I followed these instructions https://github.com/EdjeElectronics/TensorFlow-Object-Detection-API-Tutorial-Train-Multiple-Objects-Windows-10 and I could train the model and reached a reasonable loss value. I then used export_tflite_ssd_graph.py in the object detection API to build inference_graph from the trained model. Afterwards I used toco tool to build a .tflite file out of it.
But here is the problem, after I've done all that; not only the model did not improve, but now it does not detect any cars. I got confused and do not know what is the problem, I searched a lot and did not find any tutorial about doing what I need to do. They just added a new object to a model and then exported it, which I tried and I was successful doing that. I also tried to build a .tflite file without training the model and directly from the Tensorflow detection model zoo and it worked fine. So I think the problem has something to do with the training process. Maybe I am missing something there.
Another thing that I did not find in documents is that whether is it possible to "add" a class to the current classes of an object detection model. For example, let's assume the mobilenet ssd v2 detects 90 different object classes, I would like to add another class so that the model detects 91 different classes instead of 90 classes. As far as I understand and tested after doing transfer learning using object detection API, I could only detect the objects that I had in my dataset and the old classes will be gone. So how do I do what I explained?
I found out that there is no way to 'add' a class to the previously trained classes but with providing a little amount of data of that class you can have your model detect it. The reason is that the last layer of the model changes when transfer learning is applied. In my case I labeled around 3k frames containing about 12k objects because my frames would be complicated. But for simpler tasks as I saw in tutorials 200-300 annotated images would be enough.
And for the part that the model did not detect anything it has something to do with the convert command that I used. I should have used tflite_convert instead of toco. I explained more here.
I am trying to improve mobilenet_v2's detection of boats with about 400 images I have annotated myself, but keep on getting an underfitted model when I freeze the graphs, (detections are random does not actually seem to be detecting rather just randomly placing an inference). I performed 20,000 steps and had a loss of 2.3.
I was wondering how TF knows that what I am training it on with my custom label map
ID:1
Name: 'boat'
Is the same as what it regards as a boat ( with an ID of 9) in the mscoco label map.
Or whether, by using an ID of 1, I am training the models' idea of what a person looks like to be a boat?

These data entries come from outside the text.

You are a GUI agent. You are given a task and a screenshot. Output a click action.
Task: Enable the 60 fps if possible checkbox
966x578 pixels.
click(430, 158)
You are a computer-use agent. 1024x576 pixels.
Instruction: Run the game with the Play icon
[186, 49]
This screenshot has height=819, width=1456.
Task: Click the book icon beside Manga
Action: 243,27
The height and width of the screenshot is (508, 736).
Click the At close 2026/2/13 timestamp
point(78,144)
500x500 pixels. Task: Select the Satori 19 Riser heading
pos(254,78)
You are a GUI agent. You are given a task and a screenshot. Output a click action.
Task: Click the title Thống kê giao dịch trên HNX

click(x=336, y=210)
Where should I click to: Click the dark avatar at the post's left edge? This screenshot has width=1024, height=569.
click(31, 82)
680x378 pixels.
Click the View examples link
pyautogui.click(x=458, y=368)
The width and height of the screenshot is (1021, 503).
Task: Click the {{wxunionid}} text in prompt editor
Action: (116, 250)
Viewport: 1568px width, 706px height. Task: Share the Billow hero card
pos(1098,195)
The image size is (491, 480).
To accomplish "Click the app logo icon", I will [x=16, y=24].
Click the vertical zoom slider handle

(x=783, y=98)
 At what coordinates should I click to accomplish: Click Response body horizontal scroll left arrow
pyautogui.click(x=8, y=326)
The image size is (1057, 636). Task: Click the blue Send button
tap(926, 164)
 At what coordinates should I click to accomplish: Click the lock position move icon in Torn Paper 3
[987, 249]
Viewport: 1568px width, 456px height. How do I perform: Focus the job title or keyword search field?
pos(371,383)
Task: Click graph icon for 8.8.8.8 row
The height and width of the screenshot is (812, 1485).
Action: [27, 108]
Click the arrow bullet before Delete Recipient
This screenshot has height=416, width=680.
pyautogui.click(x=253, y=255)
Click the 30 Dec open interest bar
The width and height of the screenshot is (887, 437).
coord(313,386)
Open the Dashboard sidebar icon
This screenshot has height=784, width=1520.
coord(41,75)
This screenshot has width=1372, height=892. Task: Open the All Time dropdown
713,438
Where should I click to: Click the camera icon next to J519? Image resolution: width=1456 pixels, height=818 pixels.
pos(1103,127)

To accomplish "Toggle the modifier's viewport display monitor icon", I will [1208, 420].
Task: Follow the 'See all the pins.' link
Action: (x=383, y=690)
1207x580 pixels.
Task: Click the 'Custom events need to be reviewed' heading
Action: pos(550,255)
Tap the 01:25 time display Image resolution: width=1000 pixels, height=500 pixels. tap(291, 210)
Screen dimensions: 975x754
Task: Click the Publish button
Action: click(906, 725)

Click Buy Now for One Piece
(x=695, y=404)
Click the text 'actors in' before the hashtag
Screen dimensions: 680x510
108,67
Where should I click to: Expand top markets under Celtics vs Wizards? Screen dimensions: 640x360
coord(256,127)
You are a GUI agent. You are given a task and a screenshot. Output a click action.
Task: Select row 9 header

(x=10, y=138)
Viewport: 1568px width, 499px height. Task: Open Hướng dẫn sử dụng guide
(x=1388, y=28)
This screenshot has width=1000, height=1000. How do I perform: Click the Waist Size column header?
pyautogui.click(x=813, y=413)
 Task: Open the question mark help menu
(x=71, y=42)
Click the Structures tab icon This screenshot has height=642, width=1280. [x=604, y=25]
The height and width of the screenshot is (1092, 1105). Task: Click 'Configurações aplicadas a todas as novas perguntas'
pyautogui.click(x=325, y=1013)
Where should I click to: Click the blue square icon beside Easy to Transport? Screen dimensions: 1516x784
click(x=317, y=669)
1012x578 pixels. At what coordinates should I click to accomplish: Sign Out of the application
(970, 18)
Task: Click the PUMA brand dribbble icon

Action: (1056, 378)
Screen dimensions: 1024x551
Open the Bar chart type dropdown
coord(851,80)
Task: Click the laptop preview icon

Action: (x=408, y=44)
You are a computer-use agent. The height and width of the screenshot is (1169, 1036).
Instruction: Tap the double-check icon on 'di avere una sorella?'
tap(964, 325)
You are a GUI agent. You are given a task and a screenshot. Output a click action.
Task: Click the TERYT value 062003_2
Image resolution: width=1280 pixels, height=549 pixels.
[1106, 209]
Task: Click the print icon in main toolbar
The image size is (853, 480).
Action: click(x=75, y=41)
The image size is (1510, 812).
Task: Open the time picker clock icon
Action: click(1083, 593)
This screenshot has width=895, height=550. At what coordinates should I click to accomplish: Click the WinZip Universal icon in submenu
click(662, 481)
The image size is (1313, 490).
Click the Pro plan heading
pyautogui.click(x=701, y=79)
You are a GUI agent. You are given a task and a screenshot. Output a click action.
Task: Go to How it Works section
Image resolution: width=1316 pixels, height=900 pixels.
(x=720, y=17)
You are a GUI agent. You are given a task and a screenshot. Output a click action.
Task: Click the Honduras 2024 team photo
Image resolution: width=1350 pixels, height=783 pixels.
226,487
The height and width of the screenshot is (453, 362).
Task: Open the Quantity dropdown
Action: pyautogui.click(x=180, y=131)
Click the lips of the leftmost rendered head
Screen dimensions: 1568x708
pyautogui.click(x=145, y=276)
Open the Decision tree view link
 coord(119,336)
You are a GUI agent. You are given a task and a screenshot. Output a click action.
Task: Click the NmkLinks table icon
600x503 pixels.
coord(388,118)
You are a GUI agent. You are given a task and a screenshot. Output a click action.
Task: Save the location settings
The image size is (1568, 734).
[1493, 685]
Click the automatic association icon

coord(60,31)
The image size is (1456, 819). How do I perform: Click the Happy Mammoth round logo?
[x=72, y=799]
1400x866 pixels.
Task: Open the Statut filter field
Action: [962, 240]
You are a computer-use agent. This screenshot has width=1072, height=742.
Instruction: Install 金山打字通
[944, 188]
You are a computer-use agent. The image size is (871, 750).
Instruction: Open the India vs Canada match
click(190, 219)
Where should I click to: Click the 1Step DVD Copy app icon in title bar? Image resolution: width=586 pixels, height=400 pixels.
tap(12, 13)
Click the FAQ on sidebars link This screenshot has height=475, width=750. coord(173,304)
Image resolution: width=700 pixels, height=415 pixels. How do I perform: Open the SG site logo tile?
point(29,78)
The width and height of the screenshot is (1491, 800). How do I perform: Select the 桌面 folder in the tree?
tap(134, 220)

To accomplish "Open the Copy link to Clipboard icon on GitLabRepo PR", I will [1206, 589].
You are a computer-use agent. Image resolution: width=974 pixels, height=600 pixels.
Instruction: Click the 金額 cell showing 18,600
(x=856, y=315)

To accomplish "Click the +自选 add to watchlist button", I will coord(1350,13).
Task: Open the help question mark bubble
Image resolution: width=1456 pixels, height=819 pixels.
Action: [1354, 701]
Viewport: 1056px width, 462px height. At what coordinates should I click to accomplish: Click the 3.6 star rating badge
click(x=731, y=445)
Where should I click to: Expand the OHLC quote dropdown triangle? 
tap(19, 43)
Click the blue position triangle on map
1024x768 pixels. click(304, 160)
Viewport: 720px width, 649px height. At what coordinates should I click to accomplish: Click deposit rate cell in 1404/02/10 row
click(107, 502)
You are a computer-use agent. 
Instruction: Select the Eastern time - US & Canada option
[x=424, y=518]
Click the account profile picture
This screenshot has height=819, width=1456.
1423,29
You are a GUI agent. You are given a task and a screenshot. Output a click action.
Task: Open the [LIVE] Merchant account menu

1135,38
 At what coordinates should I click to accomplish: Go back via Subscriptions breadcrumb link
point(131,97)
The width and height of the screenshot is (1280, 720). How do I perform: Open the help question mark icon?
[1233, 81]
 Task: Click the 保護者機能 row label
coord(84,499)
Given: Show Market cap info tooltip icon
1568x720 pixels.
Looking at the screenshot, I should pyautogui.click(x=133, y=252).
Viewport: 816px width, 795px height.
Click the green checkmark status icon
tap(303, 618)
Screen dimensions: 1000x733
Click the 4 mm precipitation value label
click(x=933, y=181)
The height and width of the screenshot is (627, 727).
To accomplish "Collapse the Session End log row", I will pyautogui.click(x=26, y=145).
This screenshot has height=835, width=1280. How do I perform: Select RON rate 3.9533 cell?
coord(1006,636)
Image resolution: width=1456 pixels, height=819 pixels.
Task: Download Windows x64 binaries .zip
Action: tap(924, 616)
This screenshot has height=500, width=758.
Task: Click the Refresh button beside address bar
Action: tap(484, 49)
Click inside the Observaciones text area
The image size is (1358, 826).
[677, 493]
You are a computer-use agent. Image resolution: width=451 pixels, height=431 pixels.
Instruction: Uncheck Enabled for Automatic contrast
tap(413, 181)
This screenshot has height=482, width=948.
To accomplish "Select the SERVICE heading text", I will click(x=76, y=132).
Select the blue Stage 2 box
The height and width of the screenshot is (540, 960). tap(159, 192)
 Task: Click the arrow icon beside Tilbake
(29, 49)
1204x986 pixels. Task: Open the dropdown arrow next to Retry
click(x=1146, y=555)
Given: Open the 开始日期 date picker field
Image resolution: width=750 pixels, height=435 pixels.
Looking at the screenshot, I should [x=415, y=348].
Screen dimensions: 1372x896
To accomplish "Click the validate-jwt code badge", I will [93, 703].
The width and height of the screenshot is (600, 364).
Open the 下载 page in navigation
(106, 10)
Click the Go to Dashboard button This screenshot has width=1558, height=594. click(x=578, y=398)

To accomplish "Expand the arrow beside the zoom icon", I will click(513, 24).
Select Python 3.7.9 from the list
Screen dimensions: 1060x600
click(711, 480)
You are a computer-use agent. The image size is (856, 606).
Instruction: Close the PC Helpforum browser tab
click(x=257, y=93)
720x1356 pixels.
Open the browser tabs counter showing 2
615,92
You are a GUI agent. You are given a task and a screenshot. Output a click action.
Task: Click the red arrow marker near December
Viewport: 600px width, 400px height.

Thank you in advance for any advice.
The model works with the category labels (numbers) you give it. The string "boat" is only a translation for human convenience in reading the output.
If you have a model that has learned to identify a set of 40 images as class 9, then giving it a very similar image that you insist is class 1 will confuse it. Doing so prompts the model to elevate the importance of differences between the 9 boats and the new 1 boats. If there are no significant differences, then the change in weights will find unintended features that you don't care about.
The result is a model that is much less effective.
so I managed to figure out the issue.
We created the annotation tool from scratch and the issue that was causing underfitting whenever we trained regardless of the number of steps or various fixes I tried to implement was that When creating bounding boxes there was no check to identify whether the xmin and ymin coordinates were less than the xmax and ymax I did not realize this would be such a large issue but after creating a very simple check to ensure the coordinates are correct training ran smoothly.